*** Opening of SUPPLIED MATERIAL ***

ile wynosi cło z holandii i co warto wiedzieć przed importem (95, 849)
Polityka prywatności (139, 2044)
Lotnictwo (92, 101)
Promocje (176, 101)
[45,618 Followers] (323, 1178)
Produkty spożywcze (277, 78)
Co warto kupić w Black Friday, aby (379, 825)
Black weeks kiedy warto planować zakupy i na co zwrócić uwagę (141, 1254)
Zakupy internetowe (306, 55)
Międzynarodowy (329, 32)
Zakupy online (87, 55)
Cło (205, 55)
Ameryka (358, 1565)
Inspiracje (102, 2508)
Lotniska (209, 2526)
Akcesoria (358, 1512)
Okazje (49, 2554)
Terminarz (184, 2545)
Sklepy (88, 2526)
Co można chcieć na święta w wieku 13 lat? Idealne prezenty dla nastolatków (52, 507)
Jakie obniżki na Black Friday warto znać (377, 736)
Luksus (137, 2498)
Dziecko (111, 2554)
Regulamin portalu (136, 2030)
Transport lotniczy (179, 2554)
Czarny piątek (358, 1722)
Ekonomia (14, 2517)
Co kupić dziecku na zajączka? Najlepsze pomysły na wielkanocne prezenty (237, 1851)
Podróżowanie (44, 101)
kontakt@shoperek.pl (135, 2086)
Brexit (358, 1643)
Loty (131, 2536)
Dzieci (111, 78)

*** Close of SUPPLIED MATERIAL ***

GOAL OF THE EXERCISE
Every line of the records above needs to be given again exactly.

RESPONSE BELOW
ile wynosi cło z holandii i co warto wiedzieć przed importem (95, 849)
Polityka prywatności (139, 2044)
Lotnictwo (92, 101)
Promocje (176, 101)
[45,618 Followers] (323, 1178)
Produkty spożywcze (277, 78)
Co warto kupić w Black Friday, aby (379, 825)
Black weeks kiedy warto planować zakupy i na co zwrócić uwagę (141, 1254)
Zakupy internetowe (306, 55)
Międzynarodowy (329, 32)
Zakupy online (87, 55)
Cło (205, 55)
Ameryka (358, 1565)
Inspiracje (102, 2508)
Lotniska (209, 2526)
Akcesoria (358, 1512)
Okazje (49, 2554)
Terminarz (184, 2545)
Sklepy (88, 2526)
Co można chcieć na święta w wieku 13 lat? Idealne prezenty dla nastolatków (52, 507)
Jakie obniżki na Black Friday warto znać (377, 736)
Luksus (137, 2498)
Dziecko (111, 2554)
Regulamin portalu (136, 2030)
Transport lotniczy (179, 2554)
Czarny piątek (358, 1722)
Ekonomia (14, 2517)
Co kupić dziecku na zajączka? Najlepsze pomysły na wielkanocne prezenty (237, 1851)
Podróżowanie (44, 101)
kontakt@shoperek.pl (135, 2086)
Brexit (358, 1643)
Loty (131, 2536)
Dzieci (111, 78)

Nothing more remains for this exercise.